British Bangladeshi artist Mukta Chakravarty’s ‘Canvas Story’ inaugurated in London

British Bangladeshi artist Mukta Chakravarty’s ‘Canvas Story’ inaugurated in London

British Bangladeshi artist Mukta Chakravarty’s six month-long art project ‘Canvas story: Narrating British Bangladeshi cultural heritage to enhance cultural resilience’, was inaugurated in London last week. The project aims to exhibit the Bangladeshi cultural heritage to a wider audience, including the British Bangladeshi diaspora. Arts Council England and National Lottery funded the project, and also endeavour to create a cultural resilience enhancing cultural identity across the young diaspora, showcasing the cultural heritage of Bengal.

Mukta Chakravarty carried out research and wrote three scripts on three separate areas of British Bangladeshi cultural heritage, namely Nouka Bais (Boat race), Dol (Festival of colour) and Manosamangol (a medieval Bengali literature). The artist illustrates three paintings on these topics and develop audio-visuals that will connect painting, music and poetry to showcase the stories of Bangladeshi cultural heritage to the audience via social media platforms. The audio-visuals are also aspired to be archived at the South Asian cultural heritage archive in the British Library.

In addition, as a part of this project, six online seminars will be arranged. With the participation of academics from London universities, along with the local representatives and cultural activists, these seminars will analyse and question the significance of cultural heritage in response to cultural identity, integrity and cohesion.

“Every canvas has a story of its own. I am here to tell stories through my canvas using my brushes, paints and imagination,” said Chakravarty. “There are interesting stories to tell about British Bangladeshi cultural heritage. I aim to depict three of those ethnic stories through my project, ‘Canvas Story’. The stories will be presented by an audio- visual combined with fine art and music, signifying the rich cultural heritage of Bengal aiming to build ‘one community living together’.”

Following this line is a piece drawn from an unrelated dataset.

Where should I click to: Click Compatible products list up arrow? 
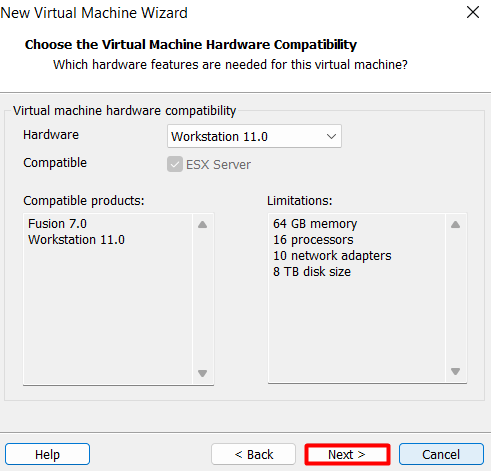click(202, 225)
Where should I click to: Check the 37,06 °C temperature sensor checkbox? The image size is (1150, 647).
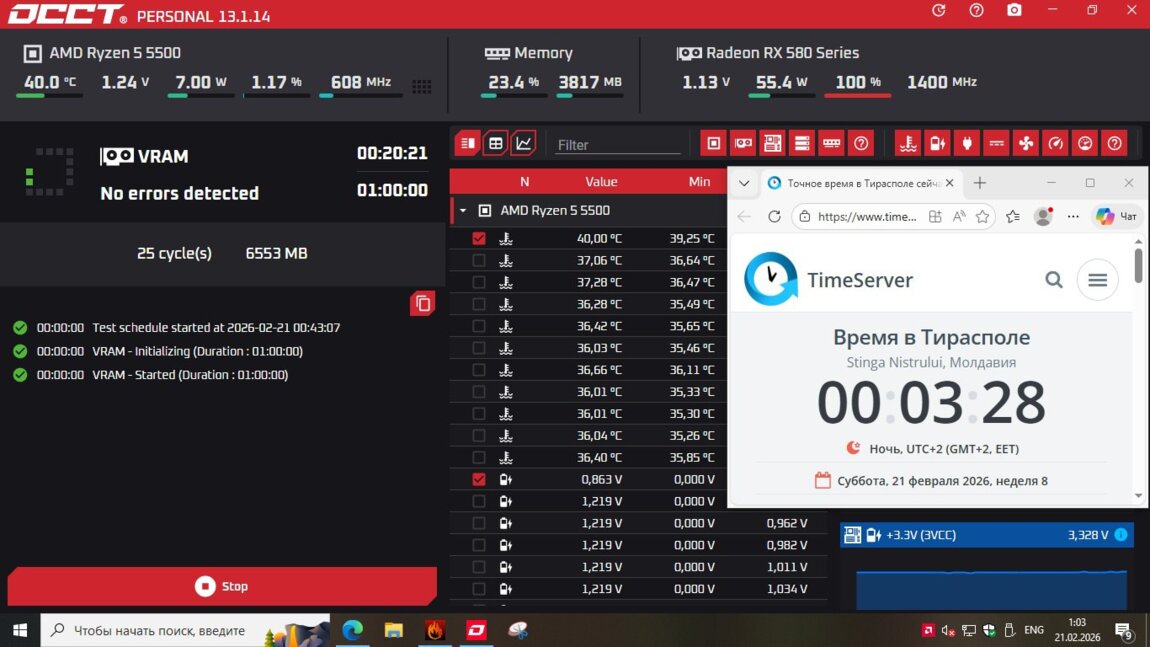coord(479,260)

In 2019, Mukta Chakravarty’s month-long solo art exhibition of 40 paintings, Tribeni -The Rhythm of Water, supported by London Borough of Tower Hamlets and Queen Mary University London, received appreciation from the critiques. During the pandemic, Mukta Chakravarty’s virtual fine arts project funded by Arts Council England, titled ‘Stay Alive with Fine Arts’ delivered live paintings and virtual exhibition to the audience’s doorstep.